TASK DETAILS: Every entry, from the first to the last, should be written out exactly.

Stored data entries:
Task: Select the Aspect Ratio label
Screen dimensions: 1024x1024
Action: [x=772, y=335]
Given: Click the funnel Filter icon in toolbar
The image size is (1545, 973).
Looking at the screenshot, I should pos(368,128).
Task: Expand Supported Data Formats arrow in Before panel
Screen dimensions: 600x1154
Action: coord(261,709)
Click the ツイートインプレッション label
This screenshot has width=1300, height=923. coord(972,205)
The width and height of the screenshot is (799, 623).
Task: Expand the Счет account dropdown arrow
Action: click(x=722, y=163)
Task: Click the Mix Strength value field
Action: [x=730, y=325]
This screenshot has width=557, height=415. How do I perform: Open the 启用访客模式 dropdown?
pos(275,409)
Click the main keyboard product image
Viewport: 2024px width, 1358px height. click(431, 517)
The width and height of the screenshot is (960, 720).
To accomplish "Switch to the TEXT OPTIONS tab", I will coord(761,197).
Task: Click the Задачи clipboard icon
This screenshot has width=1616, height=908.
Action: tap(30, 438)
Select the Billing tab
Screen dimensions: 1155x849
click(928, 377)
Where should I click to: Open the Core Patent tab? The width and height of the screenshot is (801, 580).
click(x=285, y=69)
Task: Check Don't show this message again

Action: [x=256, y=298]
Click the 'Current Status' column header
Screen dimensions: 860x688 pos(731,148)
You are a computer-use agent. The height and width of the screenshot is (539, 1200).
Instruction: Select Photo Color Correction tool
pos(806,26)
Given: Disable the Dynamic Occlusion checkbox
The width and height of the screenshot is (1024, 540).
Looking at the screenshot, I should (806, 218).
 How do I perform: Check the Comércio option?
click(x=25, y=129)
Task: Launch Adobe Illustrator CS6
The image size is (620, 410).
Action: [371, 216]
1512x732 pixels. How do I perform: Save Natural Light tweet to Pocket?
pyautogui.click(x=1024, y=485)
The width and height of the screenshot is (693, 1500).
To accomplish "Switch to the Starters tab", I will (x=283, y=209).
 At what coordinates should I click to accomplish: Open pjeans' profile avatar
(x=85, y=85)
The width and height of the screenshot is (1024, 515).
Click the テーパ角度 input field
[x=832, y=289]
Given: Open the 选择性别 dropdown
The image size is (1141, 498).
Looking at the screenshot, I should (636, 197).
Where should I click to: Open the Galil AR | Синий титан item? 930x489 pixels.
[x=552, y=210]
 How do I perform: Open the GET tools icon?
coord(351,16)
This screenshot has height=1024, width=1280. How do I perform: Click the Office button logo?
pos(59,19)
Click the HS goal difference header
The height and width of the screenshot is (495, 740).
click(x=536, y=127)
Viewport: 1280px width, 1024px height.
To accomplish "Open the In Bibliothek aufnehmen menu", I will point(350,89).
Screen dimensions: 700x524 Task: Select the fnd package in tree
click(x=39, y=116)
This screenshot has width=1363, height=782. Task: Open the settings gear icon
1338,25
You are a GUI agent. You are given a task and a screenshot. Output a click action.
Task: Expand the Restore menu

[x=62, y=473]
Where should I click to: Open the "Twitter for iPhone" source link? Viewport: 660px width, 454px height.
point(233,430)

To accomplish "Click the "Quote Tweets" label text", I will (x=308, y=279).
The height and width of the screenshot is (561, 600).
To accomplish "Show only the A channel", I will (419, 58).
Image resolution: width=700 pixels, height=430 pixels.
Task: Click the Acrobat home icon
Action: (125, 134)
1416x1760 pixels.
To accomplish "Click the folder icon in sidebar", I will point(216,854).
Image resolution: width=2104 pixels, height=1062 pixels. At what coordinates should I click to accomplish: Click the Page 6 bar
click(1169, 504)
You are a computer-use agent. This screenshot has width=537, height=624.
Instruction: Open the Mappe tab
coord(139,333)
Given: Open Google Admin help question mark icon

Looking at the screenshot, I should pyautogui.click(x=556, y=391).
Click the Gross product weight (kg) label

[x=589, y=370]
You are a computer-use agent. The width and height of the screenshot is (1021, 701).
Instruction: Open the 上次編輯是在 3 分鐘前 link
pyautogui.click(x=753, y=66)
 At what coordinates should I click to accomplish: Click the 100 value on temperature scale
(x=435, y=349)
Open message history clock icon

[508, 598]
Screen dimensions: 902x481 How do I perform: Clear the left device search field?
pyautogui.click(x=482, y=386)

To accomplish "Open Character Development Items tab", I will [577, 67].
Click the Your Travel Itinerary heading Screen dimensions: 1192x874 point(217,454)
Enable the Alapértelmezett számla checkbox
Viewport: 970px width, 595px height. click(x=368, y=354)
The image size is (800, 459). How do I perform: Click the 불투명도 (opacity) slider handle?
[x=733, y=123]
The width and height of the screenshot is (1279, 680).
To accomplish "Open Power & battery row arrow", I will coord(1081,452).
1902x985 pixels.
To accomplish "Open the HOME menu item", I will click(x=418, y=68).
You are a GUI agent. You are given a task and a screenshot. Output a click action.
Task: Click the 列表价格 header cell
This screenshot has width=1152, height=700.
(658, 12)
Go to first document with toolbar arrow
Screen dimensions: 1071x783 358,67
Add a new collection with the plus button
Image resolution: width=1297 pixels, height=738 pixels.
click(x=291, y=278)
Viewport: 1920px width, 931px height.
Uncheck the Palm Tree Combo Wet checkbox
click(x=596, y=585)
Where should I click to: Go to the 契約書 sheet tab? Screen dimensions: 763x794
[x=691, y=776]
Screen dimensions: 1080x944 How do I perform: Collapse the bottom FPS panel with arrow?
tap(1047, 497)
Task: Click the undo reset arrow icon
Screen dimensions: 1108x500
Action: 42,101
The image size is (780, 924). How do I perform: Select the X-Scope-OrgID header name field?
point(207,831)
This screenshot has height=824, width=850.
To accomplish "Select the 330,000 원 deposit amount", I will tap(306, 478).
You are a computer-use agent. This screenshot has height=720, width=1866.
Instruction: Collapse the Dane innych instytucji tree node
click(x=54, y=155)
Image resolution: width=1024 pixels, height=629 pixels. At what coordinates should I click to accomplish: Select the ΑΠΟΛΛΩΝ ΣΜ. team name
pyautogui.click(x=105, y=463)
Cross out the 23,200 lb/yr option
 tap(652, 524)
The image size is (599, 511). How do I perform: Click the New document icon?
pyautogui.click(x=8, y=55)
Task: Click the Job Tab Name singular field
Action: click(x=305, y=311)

SOLUTION:
Task: Select the Aspect Ratio label
Screen dimensions: 1024x1024
Action: [x=772, y=335]
Given: Click the funnel Filter icon in toolbar
The image size is (1545, 973).
Looking at the screenshot, I should pos(368,128).
Task: Expand Supported Data Formats arrow in Before panel
Screen dimensions: 600x1154
Action: coord(261,709)
Click the ツイートインプレッション label
This screenshot has width=1300, height=923. coord(972,205)
The width and height of the screenshot is (799, 623).
Task: Expand the Счет account dropdown arrow
Action: click(x=722, y=163)
Task: Click the Mix Strength value field
Action: [x=730, y=325]
This screenshot has width=557, height=415. How do I perform: Open the 启用访客模式 dropdown?
pos(275,409)
Click the main keyboard product image
Viewport: 2024px width, 1358px height. click(431, 517)
The width and height of the screenshot is (960, 720).
To accomplish "Switch to the TEXT OPTIONS tab", I will coord(761,197).
Task: Click the Задачи clipboard icon
This screenshot has width=1616, height=908.
Action: tap(30, 438)
Select the Billing tab
Screen dimensions: 1155x849
click(928, 377)
Where should I click to: Open the Core Patent tab? The width and height of the screenshot is (801, 580).
click(x=285, y=69)
Task: Check Don't show this message again

Action: [x=256, y=298]
Click the 'Current Status' column header
Screen dimensions: 860x688 pos(731,148)
You are a computer-use agent. The height and width of the screenshot is (539, 1200).
Instruction: Select Photo Color Correction tool
pos(806,26)
Given: Disable the Dynamic Occlusion checkbox
The width and height of the screenshot is (1024, 540).
Looking at the screenshot, I should (806, 218).
 How do I perform: Check the Comércio option?
click(x=25, y=129)
Task: Launch Adobe Illustrator CS6
The image size is (620, 410).
Action: [371, 216]
1512x732 pixels. How do I perform: Save Natural Light tweet to Pocket?
pyautogui.click(x=1024, y=485)
The width and height of the screenshot is (693, 1500).
To accomplish "Switch to the Starters tab", I will (x=283, y=209).
 At what coordinates should I click to accomplish: Open pjeans' profile avatar
(x=85, y=85)
The width and height of the screenshot is (1024, 515).
Click the テーパ角度 input field
[x=832, y=289]
Given: Open the 选择性别 dropdown
The image size is (1141, 498).
Looking at the screenshot, I should (636, 197).
Where should I click to: Open the Galil AR | Синий титан item? 930x489 pixels.
[x=552, y=210]
 How do I perform: Open the GET tools icon?
coord(351,16)
This screenshot has height=1024, width=1280. How do I perform: Click the Office button logo?
pos(59,19)
Click the HS goal difference header
The height and width of the screenshot is (495, 740).
click(x=536, y=127)
Viewport: 1280px width, 1024px height.
To accomplish "Open the In Bibliothek aufnehmen menu", I will point(350,89).
Screen dimensions: 700x524 Task: Select the fnd package in tree
click(x=39, y=116)
This screenshot has width=1363, height=782. Task: Open the settings gear icon
1338,25
You are a GUI agent. You are given a task and a screenshot. Output a click action.
Task: Expand the Restore menu

[x=62, y=473]
Where should I click to: Open the "Twitter for iPhone" source link? Viewport: 660px width, 454px height.
point(233,430)

To accomplish "Click the "Quote Tweets" label text", I will (x=308, y=279).
The height and width of the screenshot is (561, 600).
To accomplish "Show only the A channel", I will (419, 58).
Image resolution: width=700 pixels, height=430 pixels.
Task: Click the Acrobat home icon
Action: (125, 134)
1416x1760 pixels.
To accomplish "Click the folder icon in sidebar", I will point(216,854).
Image resolution: width=2104 pixels, height=1062 pixels. At what coordinates should I click to accomplish: Click the Page 6 bar
click(1169, 504)
You are a computer-use agent. This screenshot has width=537, height=624.
Instruction: Open the Mappe tab
coord(139,333)
Given: Open Google Admin help question mark icon

Looking at the screenshot, I should pyautogui.click(x=556, y=391).
Click the Gross product weight (kg) label

[x=589, y=370]
You are a computer-use agent. The width and height of the screenshot is (1021, 701).
Instruction: Open the 上次編輯是在 3 分鐘前 link
pyautogui.click(x=753, y=66)
 At what coordinates should I click to accomplish: Click the 100 value on temperature scale
(x=435, y=349)
Open message history clock icon

[508, 598]
Screen dimensions: 902x481 How do I perform: Clear the left device search field?
pyautogui.click(x=482, y=386)

To accomplish "Open Character Development Items tab", I will [577, 67].
Click the Your Travel Itinerary heading Screen dimensions: 1192x874 point(217,454)
Enable the Alapértelmezett számla checkbox
Viewport: 970px width, 595px height. click(x=368, y=354)
The image size is (800, 459). How do I perform: Click the 불투명도 (opacity) slider handle?
[x=733, y=123]
The width and height of the screenshot is (1279, 680).
To accomplish "Open Power & battery row arrow", I will coord(1081,452).
1902x985 pixels.
To accomplish "Open the HOME menu item", I will click(x=418, y=68).
You are a GUI agent. You are given a task and a screenshot. Output a click action.
Task: Click the 列表价格 header cell
This screenshot has width=1152, height=700.
(658, 12)
Go to first document with toolbar arrow
Screen dimensions: 1071x783 358,67
Add a new collection with the plus button
Image resolution: width=1297 pixels, height=738 pixels.
click(x=291, y=278)
Viewport: 1920px width, 931px height.
Uncheck the Palm Tree Combo Wet checkbox
click(x=596, y=585)
Where should I click to: Go to the 契約書 sheet tab? Screen dimensions: 763x794
[x=691, y=776]
Screen dimensions: 1080x944 How do I perform: Collapse the bottom FPS panel with arrow?
tap(1047, 497)
Task: Click the undo reset arrow icon
Screen dimensions: 1108x500
Action: 42,101
The image size is (780, 924). How do I perform: Select the X-Scope-OrgID header name field?
point(207,831)
This screenshot has height=824, width=850.
To accomplish "Select the 330,000 원 deposit amount", I will tap(306, 478).
You are a computer-use agent. This screenshot has height=720, width=1866.
Instruction: Collapse the Dane innych instytucji tree node
click(x=54, y=155)
Image resolution: width=1024 pixels, height=629 pixels. At what coordinates should I click to accomplish: Select the ΑΠΟΛΛΩΝ ΣΜ. team name
pyautogui.click(x=105, y=463)
Cross out the 23,200 lb/yr option
 tap(652, 524)
The image size is (599, 511). How do I perform: Click the New document icon?
pyautogui.click(x=8, y=55)
Task: Click the Job Tab Name singular field
Action: click(x=305, y=311)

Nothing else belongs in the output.